## EXCERPTED TEXT
---*---
Curvature math problem


by roam
Tags: curvature, math
roam
roam is offline
#1
Apr25-12, 03:38 AM
P: 884
1. The problem statement, all variables and given/known data

I am trying to calculate the curvature of a curve given by the position function:

[itex]\vec{r}(t)= sin(t) \vec{i} + 2 \ cos (t) \ vec{j}[/itex]

The correct answer must be:

[itex]\kappa (t) = \frac{2}{(cos^2(t) + 4 \ sin^2 (t))^{3/2}}[/itex]

I tried several times but I can't arrive at this answer.
---*---
## DATASET EXTRACT
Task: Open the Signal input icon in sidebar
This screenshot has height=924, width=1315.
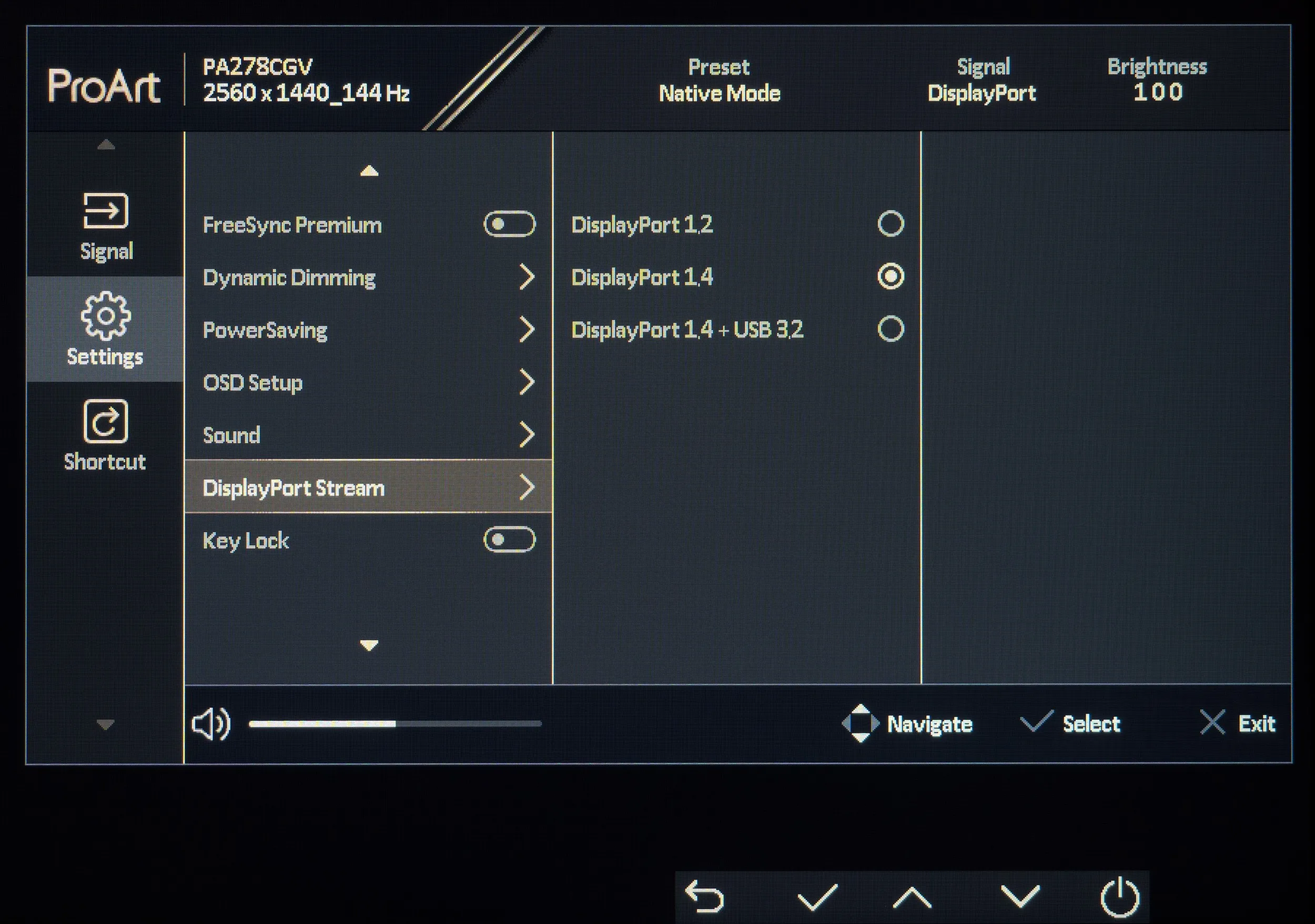Action: coord(106,211)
---*---
## TO DO
A – Answer these about the curvature thread, one line each:
(i) What two tags is the thread given?
(ii) What is the poster trying to calculate?
(iii) What does the poster report after trying several times?
B – Translate this sentence from the curvature thread into Spanish: "I tried several times but I can't arrive at this answer."
C – Write the next part of the curvature thread, picking up after its final sentence.

## RESULTS OF THE TASKS
A –
(i) Curvature and math.
(ii) The curvature of a curve given by a position function.
(iii) The poster can't arrive at the answer that is supposed to be correct.

B – Lo intenté varias veces, pero no consigo llegar a esta respuesta.

C –
2. Relevant equations

Curvature is given by:

[itex]\kappa(t) = \frac{||T'(t)||}{||r'(t)||}[/itex]

Where

[itex]T (t) = \frac{r'(t)}{||r'(t)||}[/itex]

3. The attempt at a solution

[itex]r'(t) = \left\langle cos(t), \ -2 sin(t) \right\rangle[/itex]

[itex]||r'(t)|| = \sqrt{cos^2(t) + (2 \ sin(t))^2} = \sqrt{3 \ sin^2t+1}[/itex]

Therefore

[itex]T = \frac{cos(t)}{\sqrt{3 \ sin^2 (t) +1}} \ \vec{i}, \ \frac{-2 \ sin(t)}{\sqrt{3 \ sin^2 (t) +1}} \vec{j}[/itex]

[itex]\frac{dT}{dt} = \frac{-4 \ sin(t)}{(3 \ sin^2(t) +1)^{(3/2)}} \ \vec{i} + \frac{-2 \cos (t)}{(3 \ sin^2(t) +1)^{(3/2)}} \ \vec{j}[/itex]

[itex]||T'(t)|| = \sqrt{\left( \frac{-4 \ sin(t)}{3 \ sin^2(t) + 1)^{3/2}} \right)^2 + \left( \frac{-2 \cos (t)}{(3 \ sin^2(t) + 1)^{3/2}} \right)^2}[/itex]

[itex]= \sqrt{ \frac{16 \ sin^2(t)}{(3 \ sin^2 t)^3} + \frac{4 \ cos^2(t)}{(3 \ sin^2 t)^3}}[/itex]

Putting this in the equation given

[itex]\kappa = \sqrt{ \frac{16 \ sin^2(t)}{(3 \ sin^2 t)^3} + \frac{4 \ cos^2(t)}{(3 \ sin^2 t)^3}}. \frac{1}{\sqrt{3 \ sin^2t+1}}[/itex]

But I can't see how this can be simplified to get to the correct answer. I appreciate any guidance.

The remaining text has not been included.